The excerpt of the article that follows, by Lauren Weber, is another red flag for the health of our country. The first 1,000 days are critical in providing the necessary nutrition for proper development of the brain. Malnourishment during this window from conception to two years of age will impact children for the remainder of their lives.
More Than Half Of American Babies Are At Risk For Malnourishment
The first 1,000 days of nutrition can set a child’s course for life or perpetuate a cycle of poverty. By Lauren Weber
LOS ANGELES COUNTY, Calif. ― The nutrition children receive during their first 1,000 days ― from conception until their second birthday ― has a profound impact on how they develop. Without the proper nutrition during that window of time, young brains will not grow to their fullest potential, diminishing the kids’ opportunities for the rest of their lives, according to public health and medical organizations.
Last week, the American Academy of Pediatrics issued a groundbreaking policy statement highlighting the importance, and irreversibility, of the 1,000-day window.

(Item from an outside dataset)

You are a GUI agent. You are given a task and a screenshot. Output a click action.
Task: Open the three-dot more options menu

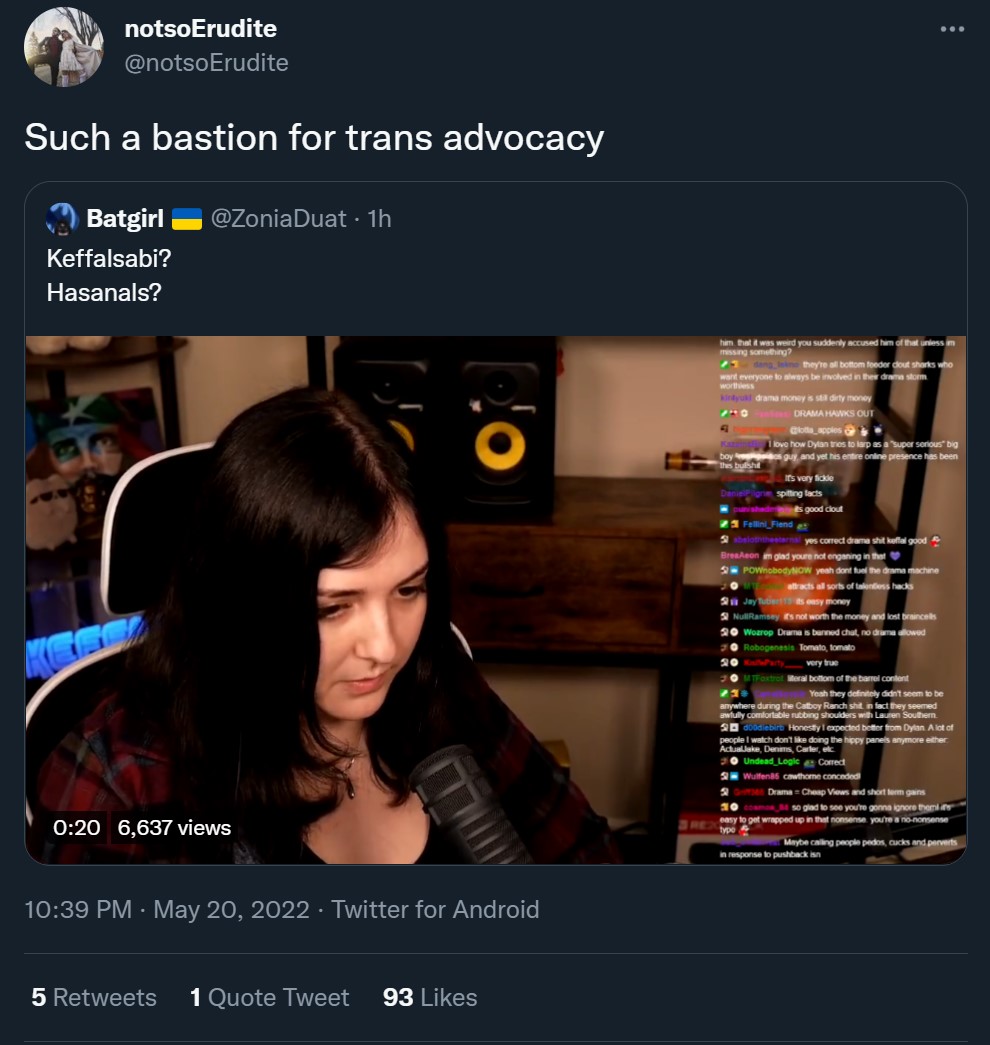tap(952, 29)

“Failure to provide key nutrients during this critical period of brain development may result in lifelong deficits in brain function despite subsequent nutrient repletion,” the AAP Committee on Nutrition said.
In other words, no amount of catch-up can completely fix the lost time for brain formation. Malnourishing the brain can produce a lower IQ; lead to a lifetime of chronic medical problems; increase the risk of obesity, hypertension and diabetes; and cost that individual future academic achievement and job success. The impact can even be generational, perpetuating a cycle of poverty for lifetimes to come.
It’s unclear exactly how many kids in the U.S. are malnourished, but there’s some disturbing evidence: A quarter of toddlers don’t receive enough iron, 1 in 5 children are obese, 1 in 6 households with children are food-insecure, and over half of infants participate in the federal Women, Infants, and Children program for supplemental nutrition.
These children’s futures are at stake, said Lucy Sullivan, executive director for the nonprofit 1,000 Days, which advocates here and abroad for better early nutrition.
“The first 1,000 days matter for all the days that follow.”